_AIM OF THE EXERCISE:_
The response should be an exact transcription of the data below, free of images.

_DATA FOR THIS TASK:_
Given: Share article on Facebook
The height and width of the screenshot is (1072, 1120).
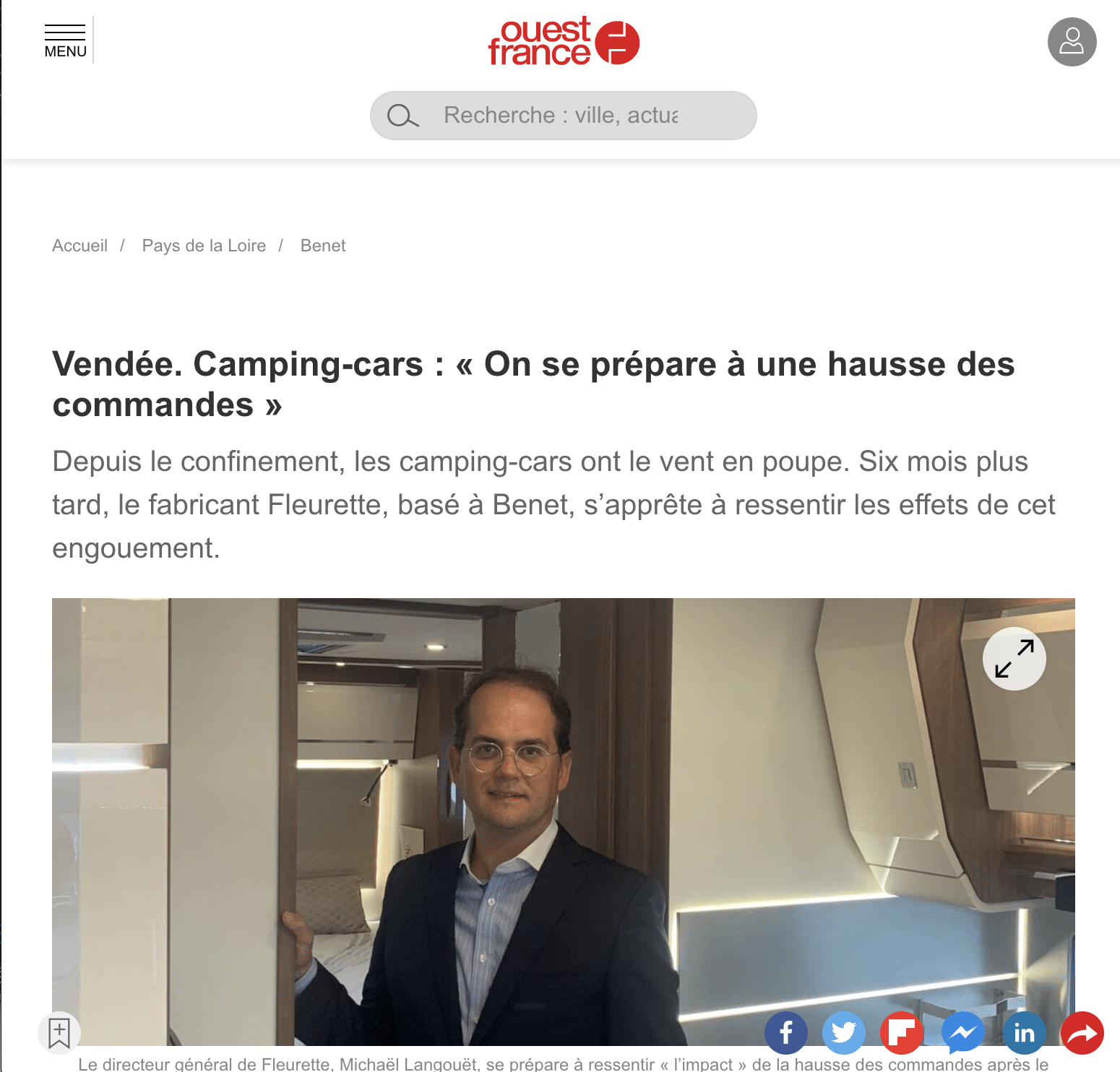Looking at the screenshot, I should pos(786,1034).
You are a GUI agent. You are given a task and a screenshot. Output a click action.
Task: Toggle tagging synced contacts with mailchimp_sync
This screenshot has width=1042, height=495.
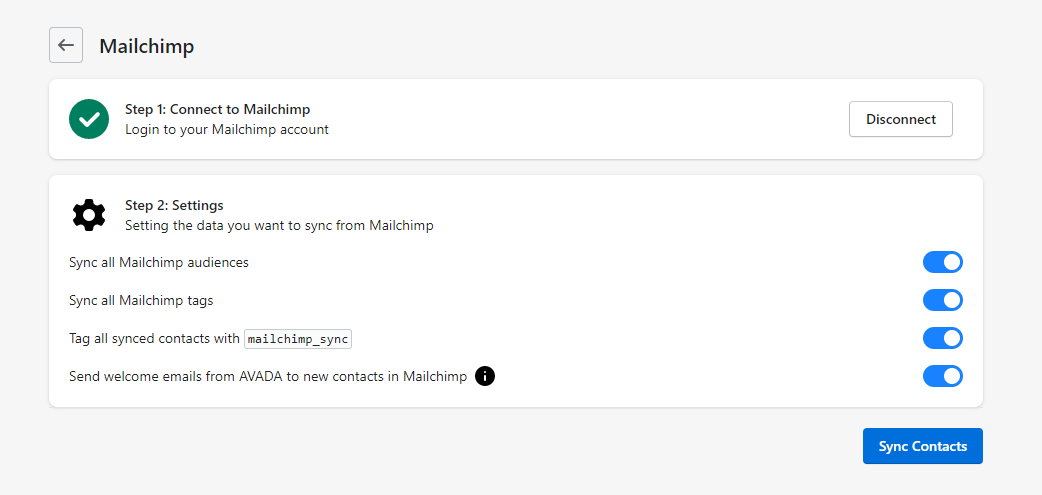942,338
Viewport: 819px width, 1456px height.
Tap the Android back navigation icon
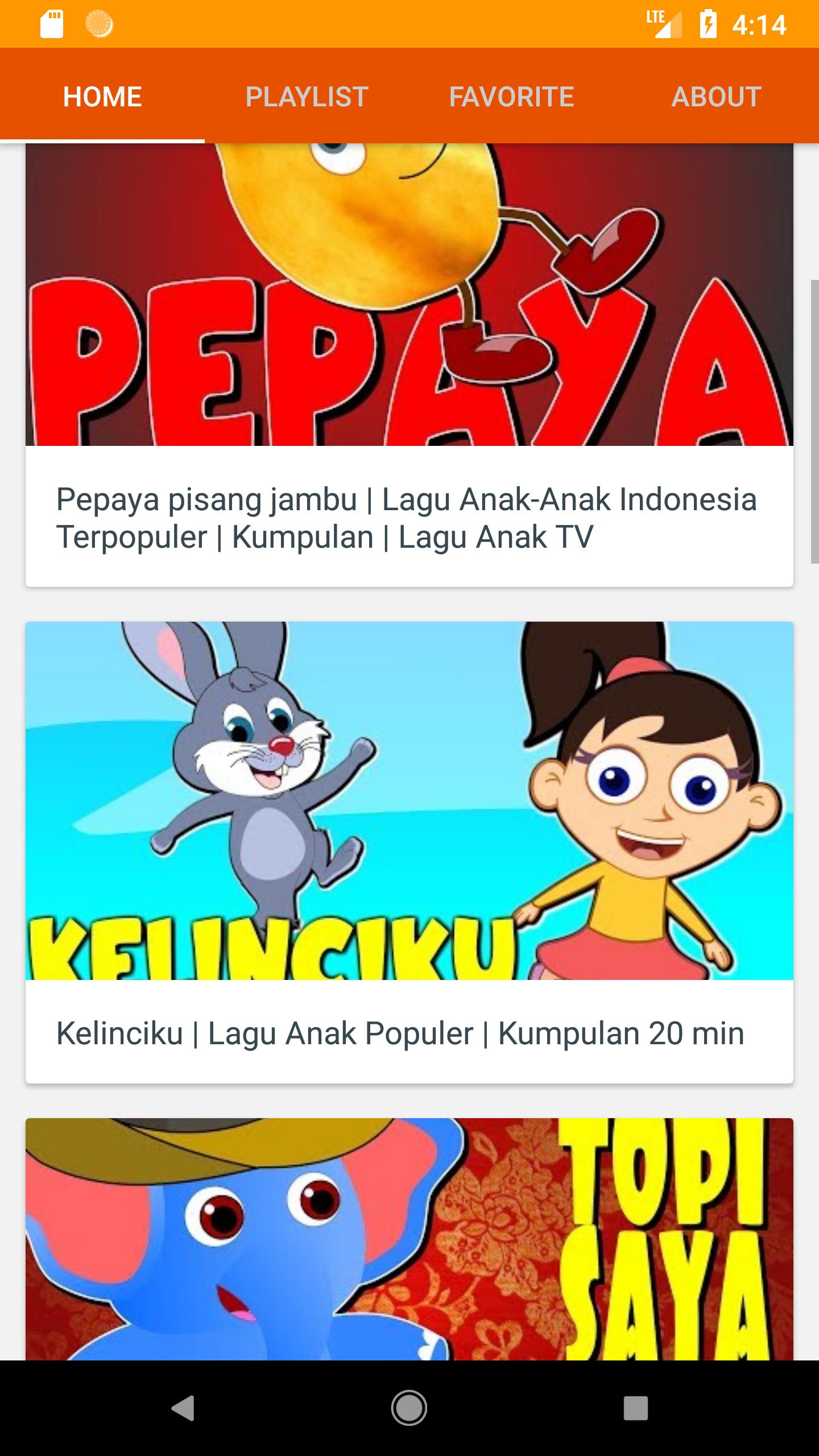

_OUTPUT FOR THIS EXERCISE:_
Given: Share article on Facebook
The height and width of the screenshot is (1072, 1120).
Looking at the screenshot, I should pos(786,1034).
You are a GUI agent. You are given a task and a screenshot. Output a click action.
Task: Toggle tagging synced contacts with mailchimp_sync
This screenshot has width=1042, height=495.
942,338
Viewport: 819px width, 1456px height.
Tap the Android back navigation icon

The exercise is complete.